Türabusciò

Türabusciò s.m. = Cavatappi

Termine derivato dal francese “tire bouchon” (che si legge tir-busciò) ed ha lo stesso significato.

Si dice, con leggera modifica di pronuncia, anche tirabusciò

Quelli antichi non avevano alcuna leva.

Tatócce

Tatócce s.m. = Primogenito, fratello maggiore.

Il fratellone, in assenza del papà (perché imbarcato sui mercantili, o emigrato) ne fa le veci e si assume le responsabilità di capo famiglia

Ritengo che tatócce significhi “piccolo tatà“, versione arcaica di papà: sarebbe come dire papino, o alla maniera dei Toscani, babbino.

Scherzosamente si usava dire anche rivolgendosi ad amici più giovani: Sjinte a tatócce, ssà lu jì, ne lu dànne avedènze = ascolta tuo fratello maggiore, lascialo perdere, non gli dare retta!

Taleföne

Taleföne s.m. = Delfino.

Nome comune di varie specie di mammiferi marini, con pinna dorsale ben sviluppata, caratteristico muso a becco, cervello particolarmente voluminoso.
Il delfino era temuto dai pescatori per gli squarci che, se imbrigliato, arrecava alle reti nel tentativo di liberarsi.

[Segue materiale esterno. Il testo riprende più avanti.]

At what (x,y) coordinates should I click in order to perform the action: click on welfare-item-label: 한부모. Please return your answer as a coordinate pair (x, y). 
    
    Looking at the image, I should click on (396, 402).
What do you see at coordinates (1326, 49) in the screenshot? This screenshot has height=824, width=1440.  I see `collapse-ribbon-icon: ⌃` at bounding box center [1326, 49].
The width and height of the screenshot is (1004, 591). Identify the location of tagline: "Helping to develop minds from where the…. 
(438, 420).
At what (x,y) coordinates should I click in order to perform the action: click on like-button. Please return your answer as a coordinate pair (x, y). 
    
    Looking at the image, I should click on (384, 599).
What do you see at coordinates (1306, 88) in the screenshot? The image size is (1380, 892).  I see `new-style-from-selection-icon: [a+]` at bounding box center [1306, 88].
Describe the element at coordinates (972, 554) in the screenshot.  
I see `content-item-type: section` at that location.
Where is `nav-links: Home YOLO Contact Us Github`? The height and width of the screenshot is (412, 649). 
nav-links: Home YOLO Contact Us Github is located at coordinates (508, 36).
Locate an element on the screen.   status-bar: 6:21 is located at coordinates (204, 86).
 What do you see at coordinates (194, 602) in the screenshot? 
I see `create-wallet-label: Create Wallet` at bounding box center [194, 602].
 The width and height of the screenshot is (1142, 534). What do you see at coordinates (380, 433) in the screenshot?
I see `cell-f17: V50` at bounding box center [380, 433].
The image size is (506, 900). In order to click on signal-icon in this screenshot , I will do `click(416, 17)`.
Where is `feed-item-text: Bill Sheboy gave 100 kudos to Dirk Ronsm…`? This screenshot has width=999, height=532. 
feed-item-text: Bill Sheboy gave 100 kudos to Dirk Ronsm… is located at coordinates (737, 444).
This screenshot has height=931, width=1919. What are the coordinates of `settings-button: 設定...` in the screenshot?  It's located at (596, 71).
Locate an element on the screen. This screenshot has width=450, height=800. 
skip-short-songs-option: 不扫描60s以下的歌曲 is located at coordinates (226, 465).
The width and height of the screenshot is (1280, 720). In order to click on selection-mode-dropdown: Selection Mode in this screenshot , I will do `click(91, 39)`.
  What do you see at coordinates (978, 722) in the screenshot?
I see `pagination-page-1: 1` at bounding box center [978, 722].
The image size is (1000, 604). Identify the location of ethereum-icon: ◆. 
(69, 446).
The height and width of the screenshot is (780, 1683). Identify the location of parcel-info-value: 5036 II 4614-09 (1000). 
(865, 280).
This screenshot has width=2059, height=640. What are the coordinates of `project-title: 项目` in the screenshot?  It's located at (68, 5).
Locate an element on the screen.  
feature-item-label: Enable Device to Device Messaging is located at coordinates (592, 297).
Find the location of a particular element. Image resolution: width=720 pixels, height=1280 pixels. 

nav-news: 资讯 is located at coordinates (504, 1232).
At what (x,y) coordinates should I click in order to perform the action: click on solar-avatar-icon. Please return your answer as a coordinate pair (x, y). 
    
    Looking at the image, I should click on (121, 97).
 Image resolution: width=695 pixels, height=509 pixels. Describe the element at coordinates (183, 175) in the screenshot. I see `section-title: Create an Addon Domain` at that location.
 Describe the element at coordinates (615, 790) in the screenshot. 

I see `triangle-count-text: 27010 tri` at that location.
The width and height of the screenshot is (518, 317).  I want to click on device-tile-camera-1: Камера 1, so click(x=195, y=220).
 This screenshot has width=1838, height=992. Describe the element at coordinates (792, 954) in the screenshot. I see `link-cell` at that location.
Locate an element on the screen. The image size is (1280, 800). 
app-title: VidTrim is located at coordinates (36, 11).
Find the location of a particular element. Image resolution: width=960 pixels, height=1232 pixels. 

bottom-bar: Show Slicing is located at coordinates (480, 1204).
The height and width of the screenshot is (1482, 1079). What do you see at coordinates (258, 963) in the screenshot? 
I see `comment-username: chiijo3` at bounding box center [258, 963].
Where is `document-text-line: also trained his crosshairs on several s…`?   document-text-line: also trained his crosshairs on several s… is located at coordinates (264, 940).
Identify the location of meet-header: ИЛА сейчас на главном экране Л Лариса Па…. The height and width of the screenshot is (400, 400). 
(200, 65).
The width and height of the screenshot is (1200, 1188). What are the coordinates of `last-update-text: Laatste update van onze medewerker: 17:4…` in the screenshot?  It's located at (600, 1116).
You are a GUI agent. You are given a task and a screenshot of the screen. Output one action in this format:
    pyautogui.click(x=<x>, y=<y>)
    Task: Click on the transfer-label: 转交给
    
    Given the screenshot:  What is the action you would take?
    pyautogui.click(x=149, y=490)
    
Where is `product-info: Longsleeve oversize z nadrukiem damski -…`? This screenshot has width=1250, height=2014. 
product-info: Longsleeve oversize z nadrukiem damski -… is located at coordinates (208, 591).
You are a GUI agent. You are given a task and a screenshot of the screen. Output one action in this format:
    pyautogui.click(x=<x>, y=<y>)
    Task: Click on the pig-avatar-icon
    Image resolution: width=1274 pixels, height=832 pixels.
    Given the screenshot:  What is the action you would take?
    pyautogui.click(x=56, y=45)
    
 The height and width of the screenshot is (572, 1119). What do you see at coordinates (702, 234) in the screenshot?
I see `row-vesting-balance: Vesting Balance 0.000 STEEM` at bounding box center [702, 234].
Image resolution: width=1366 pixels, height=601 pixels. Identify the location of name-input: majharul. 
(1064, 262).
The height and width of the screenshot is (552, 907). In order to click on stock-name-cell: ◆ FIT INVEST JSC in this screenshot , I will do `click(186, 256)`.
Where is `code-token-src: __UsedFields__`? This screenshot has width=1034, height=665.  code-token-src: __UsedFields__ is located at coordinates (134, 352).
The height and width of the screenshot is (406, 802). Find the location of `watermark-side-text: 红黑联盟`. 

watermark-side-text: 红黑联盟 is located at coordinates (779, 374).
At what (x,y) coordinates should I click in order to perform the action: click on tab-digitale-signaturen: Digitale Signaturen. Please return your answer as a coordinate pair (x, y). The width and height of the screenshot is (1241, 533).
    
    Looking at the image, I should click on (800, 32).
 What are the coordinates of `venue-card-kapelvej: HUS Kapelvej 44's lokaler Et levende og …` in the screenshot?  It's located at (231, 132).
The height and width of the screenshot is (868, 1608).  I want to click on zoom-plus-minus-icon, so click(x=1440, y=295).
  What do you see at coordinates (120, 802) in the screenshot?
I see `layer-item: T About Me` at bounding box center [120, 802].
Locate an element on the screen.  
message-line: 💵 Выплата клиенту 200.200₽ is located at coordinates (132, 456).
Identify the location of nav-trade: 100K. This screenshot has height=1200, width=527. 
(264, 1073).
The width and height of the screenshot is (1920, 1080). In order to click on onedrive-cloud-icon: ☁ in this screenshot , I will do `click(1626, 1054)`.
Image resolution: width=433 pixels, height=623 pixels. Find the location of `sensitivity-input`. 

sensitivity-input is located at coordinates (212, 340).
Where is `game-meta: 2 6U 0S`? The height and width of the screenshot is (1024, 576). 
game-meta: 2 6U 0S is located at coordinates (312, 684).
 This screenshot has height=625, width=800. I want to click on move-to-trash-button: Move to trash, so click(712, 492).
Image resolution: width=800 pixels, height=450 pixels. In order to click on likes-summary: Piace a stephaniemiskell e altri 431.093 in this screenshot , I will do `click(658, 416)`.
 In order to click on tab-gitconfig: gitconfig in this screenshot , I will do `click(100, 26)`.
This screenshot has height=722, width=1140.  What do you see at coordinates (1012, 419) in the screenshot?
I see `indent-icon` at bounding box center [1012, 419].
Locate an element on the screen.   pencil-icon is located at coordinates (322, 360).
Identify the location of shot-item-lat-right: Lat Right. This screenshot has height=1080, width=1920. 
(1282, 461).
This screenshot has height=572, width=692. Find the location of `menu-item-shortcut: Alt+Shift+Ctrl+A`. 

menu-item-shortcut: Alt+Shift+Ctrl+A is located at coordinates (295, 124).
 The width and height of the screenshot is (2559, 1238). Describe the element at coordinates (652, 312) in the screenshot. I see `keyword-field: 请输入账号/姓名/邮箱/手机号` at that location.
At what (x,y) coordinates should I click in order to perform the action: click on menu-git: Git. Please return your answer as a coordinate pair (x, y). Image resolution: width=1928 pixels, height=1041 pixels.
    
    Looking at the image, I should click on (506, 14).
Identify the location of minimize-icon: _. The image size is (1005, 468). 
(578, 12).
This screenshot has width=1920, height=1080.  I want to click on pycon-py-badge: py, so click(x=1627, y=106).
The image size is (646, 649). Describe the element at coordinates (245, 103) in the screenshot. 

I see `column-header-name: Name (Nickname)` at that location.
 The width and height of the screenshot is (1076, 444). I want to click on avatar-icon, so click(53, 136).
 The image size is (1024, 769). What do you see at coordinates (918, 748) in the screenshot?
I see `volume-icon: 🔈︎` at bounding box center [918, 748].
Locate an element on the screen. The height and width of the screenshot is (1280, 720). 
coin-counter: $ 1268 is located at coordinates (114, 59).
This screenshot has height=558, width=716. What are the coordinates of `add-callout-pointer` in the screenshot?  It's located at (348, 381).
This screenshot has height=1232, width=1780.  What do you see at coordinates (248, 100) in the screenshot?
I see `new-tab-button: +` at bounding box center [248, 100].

Per noi Manfredoniani il delfino per antonomasia era Filippo, che viveva nello specchio di mare antistante la nostra città, e misteriosamente ucciso nel 2004.

Stangachiàzze

Stangachiàzze agg. = Sfaticato

Persona molto pigra a cui piace vivere evitando il più possibile ogni sforzo e lavoro. Si stanca addirittura a passeggiare il piazza.

Stagghjéte

Stagghjéte agg. = Non tagliente

Oggetti che non tagliano più tanto bene,e che occorre affidarli all’arrotino (mulafùrce) per il ripristino dell’affilatura.